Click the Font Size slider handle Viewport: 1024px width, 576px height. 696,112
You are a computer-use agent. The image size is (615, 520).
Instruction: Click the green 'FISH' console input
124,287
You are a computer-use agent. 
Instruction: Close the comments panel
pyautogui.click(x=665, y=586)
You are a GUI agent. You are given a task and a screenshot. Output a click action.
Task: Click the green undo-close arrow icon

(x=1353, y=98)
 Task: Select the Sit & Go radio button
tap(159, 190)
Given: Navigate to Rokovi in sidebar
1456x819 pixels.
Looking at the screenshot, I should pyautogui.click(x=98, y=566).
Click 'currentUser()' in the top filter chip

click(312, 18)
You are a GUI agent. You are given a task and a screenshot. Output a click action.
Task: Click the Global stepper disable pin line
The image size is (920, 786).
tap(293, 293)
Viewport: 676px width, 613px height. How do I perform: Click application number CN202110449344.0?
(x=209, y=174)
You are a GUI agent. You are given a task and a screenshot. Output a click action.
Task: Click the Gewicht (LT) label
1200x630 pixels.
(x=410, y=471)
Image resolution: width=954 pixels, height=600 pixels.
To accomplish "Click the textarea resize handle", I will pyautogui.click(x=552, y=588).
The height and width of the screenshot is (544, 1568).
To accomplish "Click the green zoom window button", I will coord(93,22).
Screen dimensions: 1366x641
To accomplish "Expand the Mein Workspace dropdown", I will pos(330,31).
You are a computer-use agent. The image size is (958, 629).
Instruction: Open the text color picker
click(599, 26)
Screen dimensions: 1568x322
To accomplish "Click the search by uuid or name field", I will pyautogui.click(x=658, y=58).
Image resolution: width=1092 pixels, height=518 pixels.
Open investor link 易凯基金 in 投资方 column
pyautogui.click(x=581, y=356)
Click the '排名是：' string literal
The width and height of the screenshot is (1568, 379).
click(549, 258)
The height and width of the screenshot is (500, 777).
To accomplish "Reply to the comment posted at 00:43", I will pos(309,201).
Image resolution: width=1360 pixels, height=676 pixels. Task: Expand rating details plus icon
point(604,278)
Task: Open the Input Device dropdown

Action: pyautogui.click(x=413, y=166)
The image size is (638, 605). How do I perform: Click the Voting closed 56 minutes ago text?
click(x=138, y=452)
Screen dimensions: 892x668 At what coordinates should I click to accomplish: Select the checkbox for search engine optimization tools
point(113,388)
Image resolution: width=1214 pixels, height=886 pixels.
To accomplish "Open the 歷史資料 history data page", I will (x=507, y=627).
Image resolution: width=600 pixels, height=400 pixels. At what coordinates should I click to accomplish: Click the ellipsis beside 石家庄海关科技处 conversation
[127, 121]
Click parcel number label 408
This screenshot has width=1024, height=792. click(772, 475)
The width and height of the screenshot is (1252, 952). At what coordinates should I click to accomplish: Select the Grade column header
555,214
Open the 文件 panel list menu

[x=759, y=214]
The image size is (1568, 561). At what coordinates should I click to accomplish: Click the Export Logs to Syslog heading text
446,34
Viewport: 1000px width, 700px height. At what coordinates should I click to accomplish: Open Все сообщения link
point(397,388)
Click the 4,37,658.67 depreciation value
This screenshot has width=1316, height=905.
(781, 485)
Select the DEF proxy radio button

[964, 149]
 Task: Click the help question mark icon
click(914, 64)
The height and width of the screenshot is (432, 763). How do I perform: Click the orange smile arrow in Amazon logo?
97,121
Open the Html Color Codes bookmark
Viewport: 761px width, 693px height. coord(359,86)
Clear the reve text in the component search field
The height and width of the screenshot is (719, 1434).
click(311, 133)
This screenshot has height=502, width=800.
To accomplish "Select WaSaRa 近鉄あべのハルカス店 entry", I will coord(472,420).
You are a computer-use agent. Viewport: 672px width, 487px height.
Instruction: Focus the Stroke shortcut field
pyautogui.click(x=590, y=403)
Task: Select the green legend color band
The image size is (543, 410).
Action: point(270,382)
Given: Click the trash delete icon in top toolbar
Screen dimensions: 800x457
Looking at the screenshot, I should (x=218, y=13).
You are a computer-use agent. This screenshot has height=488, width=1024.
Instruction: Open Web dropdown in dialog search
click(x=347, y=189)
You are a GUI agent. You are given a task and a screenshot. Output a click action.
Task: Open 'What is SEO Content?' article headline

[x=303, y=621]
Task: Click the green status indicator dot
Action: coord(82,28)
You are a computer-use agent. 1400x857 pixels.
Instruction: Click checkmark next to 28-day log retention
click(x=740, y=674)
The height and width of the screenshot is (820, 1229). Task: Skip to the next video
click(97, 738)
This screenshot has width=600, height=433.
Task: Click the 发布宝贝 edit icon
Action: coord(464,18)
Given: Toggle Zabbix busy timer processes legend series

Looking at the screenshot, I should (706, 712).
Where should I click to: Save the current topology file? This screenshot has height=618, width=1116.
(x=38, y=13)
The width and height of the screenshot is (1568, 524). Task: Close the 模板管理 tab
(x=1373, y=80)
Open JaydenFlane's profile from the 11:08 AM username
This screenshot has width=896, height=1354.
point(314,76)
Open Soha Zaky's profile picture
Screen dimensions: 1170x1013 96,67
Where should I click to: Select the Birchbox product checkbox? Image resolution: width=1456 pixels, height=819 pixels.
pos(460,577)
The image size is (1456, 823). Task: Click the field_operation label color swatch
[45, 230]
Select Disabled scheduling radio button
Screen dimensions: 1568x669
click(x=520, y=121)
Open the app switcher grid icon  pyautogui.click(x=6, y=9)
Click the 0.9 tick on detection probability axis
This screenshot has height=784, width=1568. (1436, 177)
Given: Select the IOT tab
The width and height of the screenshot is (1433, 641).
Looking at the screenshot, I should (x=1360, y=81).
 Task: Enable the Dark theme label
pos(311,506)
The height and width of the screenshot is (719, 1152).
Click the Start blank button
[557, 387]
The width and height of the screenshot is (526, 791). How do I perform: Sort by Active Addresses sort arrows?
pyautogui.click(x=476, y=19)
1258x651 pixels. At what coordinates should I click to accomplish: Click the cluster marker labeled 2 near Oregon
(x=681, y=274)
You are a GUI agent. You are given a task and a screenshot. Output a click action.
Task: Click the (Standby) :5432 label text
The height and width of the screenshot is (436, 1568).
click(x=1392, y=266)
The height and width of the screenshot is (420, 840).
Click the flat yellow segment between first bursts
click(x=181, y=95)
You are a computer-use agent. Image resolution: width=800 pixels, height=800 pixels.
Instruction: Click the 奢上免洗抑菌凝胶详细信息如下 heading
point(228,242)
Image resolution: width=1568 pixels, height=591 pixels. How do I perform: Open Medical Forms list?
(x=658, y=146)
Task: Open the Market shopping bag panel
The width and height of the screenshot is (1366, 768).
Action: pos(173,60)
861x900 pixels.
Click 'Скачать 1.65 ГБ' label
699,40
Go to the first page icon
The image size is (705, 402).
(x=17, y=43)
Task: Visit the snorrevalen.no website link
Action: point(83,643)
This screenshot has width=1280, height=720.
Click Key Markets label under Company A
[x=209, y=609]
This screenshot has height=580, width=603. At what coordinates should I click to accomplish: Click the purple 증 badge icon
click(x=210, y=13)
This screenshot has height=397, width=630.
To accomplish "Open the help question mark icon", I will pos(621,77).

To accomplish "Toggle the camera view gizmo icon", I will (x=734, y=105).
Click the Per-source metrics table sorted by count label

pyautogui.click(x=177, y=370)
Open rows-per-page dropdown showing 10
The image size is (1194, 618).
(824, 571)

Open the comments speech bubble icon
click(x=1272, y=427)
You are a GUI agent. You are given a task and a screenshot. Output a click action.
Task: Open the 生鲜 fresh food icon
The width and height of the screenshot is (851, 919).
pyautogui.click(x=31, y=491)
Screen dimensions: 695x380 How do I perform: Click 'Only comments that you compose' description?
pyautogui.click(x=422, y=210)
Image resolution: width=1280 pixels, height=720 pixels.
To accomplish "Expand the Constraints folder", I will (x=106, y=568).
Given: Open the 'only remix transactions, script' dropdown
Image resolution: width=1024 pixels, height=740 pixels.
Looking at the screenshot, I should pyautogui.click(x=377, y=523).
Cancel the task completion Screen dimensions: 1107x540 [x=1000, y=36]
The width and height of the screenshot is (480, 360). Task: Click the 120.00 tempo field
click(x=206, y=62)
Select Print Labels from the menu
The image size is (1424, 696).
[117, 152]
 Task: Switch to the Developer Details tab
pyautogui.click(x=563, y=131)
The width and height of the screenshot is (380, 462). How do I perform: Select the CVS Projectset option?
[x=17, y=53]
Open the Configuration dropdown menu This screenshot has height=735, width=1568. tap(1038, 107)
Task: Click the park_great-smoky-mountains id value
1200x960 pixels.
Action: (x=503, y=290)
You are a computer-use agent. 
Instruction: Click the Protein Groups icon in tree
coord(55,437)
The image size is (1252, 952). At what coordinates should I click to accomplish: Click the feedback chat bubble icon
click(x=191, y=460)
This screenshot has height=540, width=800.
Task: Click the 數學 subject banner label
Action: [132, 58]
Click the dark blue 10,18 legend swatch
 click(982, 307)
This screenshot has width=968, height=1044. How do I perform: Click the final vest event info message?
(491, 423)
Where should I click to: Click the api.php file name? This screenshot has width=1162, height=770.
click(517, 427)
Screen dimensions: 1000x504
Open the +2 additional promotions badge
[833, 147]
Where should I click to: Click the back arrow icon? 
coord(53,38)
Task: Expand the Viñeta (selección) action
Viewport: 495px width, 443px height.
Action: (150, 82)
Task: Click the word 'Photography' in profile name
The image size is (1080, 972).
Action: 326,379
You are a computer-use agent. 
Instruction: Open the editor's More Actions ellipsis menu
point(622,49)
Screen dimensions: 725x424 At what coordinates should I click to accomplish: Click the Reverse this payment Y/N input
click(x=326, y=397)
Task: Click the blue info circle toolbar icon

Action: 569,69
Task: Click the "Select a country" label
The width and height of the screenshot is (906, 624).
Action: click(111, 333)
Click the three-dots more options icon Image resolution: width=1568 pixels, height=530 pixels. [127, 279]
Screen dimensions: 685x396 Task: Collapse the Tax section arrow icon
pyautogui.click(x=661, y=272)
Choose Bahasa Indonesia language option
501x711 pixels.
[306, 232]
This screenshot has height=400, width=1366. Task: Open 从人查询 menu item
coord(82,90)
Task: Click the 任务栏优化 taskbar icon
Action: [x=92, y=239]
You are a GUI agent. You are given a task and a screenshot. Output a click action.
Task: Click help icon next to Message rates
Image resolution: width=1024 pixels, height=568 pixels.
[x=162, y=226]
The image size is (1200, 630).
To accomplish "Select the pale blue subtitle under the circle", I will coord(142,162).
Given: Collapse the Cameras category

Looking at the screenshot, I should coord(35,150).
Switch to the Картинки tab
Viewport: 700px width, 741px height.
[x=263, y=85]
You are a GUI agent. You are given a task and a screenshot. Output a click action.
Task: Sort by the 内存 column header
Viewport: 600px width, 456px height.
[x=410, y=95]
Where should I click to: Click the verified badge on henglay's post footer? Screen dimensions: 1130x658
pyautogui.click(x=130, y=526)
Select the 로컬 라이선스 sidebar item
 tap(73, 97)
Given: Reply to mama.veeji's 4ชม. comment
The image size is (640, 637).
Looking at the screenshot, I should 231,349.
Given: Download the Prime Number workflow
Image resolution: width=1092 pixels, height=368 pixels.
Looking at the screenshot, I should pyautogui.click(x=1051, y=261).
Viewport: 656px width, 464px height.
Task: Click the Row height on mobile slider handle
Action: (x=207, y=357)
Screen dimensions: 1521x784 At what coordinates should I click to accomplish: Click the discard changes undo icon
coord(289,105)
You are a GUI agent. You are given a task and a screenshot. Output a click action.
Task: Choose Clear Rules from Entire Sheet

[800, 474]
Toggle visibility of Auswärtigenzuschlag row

——————

The answer should hold only the lines from the start of the records above through the line containing "Given: Navigate to Rokovi in sidebar", each set down exactly.

■ **RESPONSE**:
Click the Font Size slider handle Viewport: 1024px width, 576px height. 696,112
You are a computer-use agent. The image size is (615, 520).
Instruction: Click the green 'FISH' console input
124,287
You are a computer-use agent. 
Instruction: Close the comments panel
pyautogui.click(x=665, y=586)
You are a GUI agent. You are given a task and a screenshot. Output a click action.
Task: Click the green undo-close arrow icon

(x=1353, y=98)
 Task: Select the Sit & Go radio button
tap(159, 190)
Given: Navigate to Rokovi in sidebar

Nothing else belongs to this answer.